What is asked: Render each line of the material below as one string in a JSON list, leaving out any blank lines.

Entries for locating words and elements
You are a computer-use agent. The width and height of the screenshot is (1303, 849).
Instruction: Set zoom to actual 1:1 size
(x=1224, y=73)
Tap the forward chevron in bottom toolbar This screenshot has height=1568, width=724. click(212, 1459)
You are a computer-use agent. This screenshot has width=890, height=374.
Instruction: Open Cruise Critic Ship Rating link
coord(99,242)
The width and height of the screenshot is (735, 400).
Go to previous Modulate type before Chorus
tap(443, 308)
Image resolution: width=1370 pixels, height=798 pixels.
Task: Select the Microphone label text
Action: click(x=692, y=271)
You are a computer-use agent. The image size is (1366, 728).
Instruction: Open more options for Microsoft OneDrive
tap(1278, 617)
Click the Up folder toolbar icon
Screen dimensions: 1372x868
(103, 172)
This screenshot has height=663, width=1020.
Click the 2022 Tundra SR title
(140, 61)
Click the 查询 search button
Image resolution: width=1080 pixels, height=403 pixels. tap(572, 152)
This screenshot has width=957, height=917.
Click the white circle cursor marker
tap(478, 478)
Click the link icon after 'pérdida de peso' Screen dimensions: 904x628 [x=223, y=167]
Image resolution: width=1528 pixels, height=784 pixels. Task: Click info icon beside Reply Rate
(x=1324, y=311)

The answer:
[
  "You are a computer-use agent. The width and height of the screenshot is (1303, 849).",
  "Instruction: Set zoom to actual 1:1 size",
  "(x=1224, y=73)",
  "Tap the forward chevron in bottom toolbar This screenshot has height=1568, width=724. click(212, 1459)",
  "You are a computer-use agent. This screenshot has width=890, height=374.",
  "Instruction: Open Cruise Critic Ship Rating link",
  "coord(99,242)",
  "The width and height of the screenshot is (735, 400).",
  "Go to previous Modulate type before Chorus",
  "tap(443, 308)",
  "Image resolution: width=1370 pixels, height=798 pixels.",
  "Task: Select the Microphone label text",
  "Action: click(x=692, y=271)",
  "You are a computer-use agent. The image size is (1366, 728).",
  "Instruction: Open more options for Microsoft OneDrive",
  "tap(1278, 617)",
  "Click the Up folder toolbar icon",
  "Screen dimensions: 1372x868",
  "(103, 172)",
  "This screenshot has height=663, width=1020.",
  "Click the 2022 Tundra SR title",
  "(140, 61)",
  "Click the 查询 search button",
  "Image resolution: width=1080 pixels, height=403 pixels. tap(572, 152)",
  "This screenshot has width=957, height=917.",
  "Click the white circle cursor marker",
  "tap(478, 478)",
  "Click the link icon after 'pérdida de peso' Screen dimensions: 904x628 [x=223, y=167]",
  "Image resolution: width=1528 pixels, height=784 pixels. Task: Click info icon beside Reply Rate",
  "(x=1324, y=311)"
]